The World Bank (WB) has warned the government against proceeding with the Lilongwe-Salima Water Project, citing severe economic downsides to the country.
This is in a leaked letter from WB Country Manager for Malawi, Eastern and Southern Africa region, Hugh Riddell, to the Ministry of Finance. It has been copied to several ministries and government departments.
However, WB officials in the country refused to comment on the letter, which reads in part: “I would like to confirm that a global World Bank team has been remobilised to work closely with the Lilongwe Water Board (LWB) and the Department of Water Resources to prepare [for] the project. As you are aware, the Diamphwe Dam and associated infrastructure is the most prominent investment under the project, in addition to a proposed comprehensive livelihood development programme.
“We share your concerns over the urgency to address the water supply bottlenecks for Lilongwe City, which is the basis for our engagement in the Lilongwe Water Programme developed by the LWB.”
According to the letter, the programme includes a series of sequenced investments on the network, bulk water and institutional strengthening to enhance LWB’s service delivery capacity.
The programme prioritises the raising of Kamuzu Dam 1 and construction of a new dam on Diamphwe River, in addition to network upgrades to improve efficiency and reduce losses.
The letter further states that, in accordance with prioritisation of investments listed in the Lilongwe Water Programme, the Salima- Lilongwe Water Project is not the most cost-effective way to increase water supply to Lilongwe at this time.
“Moreover, it would not [sic] be feasible nor optimal for Malawi to invest in both sources (Diamphwe and Lake Malawi) in parallel, as it would result in excess water put [ting] an extra burden on the financial systems of both the LWB and the Treasury, and risk non-compliance to the legal covenants under the existing projects that require LWB total revenues to be equivalent to not less than the sum of its total operating expenses; and debt service requirements.
“Given that Malawi is at high overall risk of public debt distress, avoiding the accumulation of non-concessional external debt or guarantees is critical to avoid worsening debt sustainability,” states the letter.
WB has been upgrading a $100 million Lilongwe Water and Sanitation Project in Lilongwe.
The Diamphwe Dam investments package was identified as the next priority intervention to complement ongoing investments and help LWB secure a water supply (150,000 cubic meters a day in total— doubling the current production capacity) for Lilongwe City up to 2045.
Khato Civils, a South African company, was appointed to implement the Salima–Lilongwe Project at K300 billion.

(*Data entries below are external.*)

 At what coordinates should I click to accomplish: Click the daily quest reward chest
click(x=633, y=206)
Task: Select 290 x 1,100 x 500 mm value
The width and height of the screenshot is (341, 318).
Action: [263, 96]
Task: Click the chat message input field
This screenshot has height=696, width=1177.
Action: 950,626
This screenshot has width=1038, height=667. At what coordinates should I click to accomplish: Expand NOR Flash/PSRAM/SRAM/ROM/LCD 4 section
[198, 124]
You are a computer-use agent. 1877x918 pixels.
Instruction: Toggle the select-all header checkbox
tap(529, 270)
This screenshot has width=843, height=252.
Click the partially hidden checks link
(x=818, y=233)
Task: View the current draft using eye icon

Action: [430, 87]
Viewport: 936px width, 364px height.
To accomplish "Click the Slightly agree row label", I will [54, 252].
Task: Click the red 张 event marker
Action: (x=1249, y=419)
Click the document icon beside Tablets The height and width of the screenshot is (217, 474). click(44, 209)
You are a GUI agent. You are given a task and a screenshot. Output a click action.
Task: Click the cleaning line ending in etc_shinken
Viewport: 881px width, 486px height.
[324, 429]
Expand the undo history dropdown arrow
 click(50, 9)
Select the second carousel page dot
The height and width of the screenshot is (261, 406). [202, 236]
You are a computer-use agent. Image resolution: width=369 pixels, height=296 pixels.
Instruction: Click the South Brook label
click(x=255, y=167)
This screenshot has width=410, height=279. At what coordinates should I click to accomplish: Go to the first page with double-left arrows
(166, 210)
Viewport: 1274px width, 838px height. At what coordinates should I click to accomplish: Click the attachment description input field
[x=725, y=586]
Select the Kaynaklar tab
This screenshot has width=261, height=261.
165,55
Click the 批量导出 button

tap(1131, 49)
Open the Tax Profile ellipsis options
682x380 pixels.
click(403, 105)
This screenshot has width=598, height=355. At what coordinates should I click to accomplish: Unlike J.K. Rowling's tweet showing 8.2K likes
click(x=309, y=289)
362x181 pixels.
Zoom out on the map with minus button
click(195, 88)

Khato Civils Chief Executive Officer Mongezi Munyani said their position on the issue was clear.
“We have a legal and binding contract with Malawi Government, through Lilongwe Water Board and it’s up to them to deal with the World Bank.
“We, as Khato Civils, cannot entertain such views as they are not directed to us but the government. I will, therefore, request that you approach the government in order to clarify their stance regarding the matter,” Mongezi said.
Two weeks ago, during a meeting with members of the Parliamentary Committee on Natural Resources, Munyani expressed dissatisfaction with how the government was handling the project.
And committee chairperson Werani Chilenga maintained that Parliament was more interested in the Salima- Lilongwe Water Project than the Diamphwe Water Project.
“Our recommendation to the government was that, due to scarcity of water in Lilongwe, the Salima- Lilongwe waterway is the best option because the Diamphwe Project would not be sustainable since we are failing to manage Dzalanyama Forest, where deforestation has reached its climax,” he said.
Chilenga feared that Malawians would end up regretting and going back to the Salima-Lilongwe Water Project.
Treasury spokesperson Williams Banda refused to comment on the WB letter, saying he had not yet seen the communication.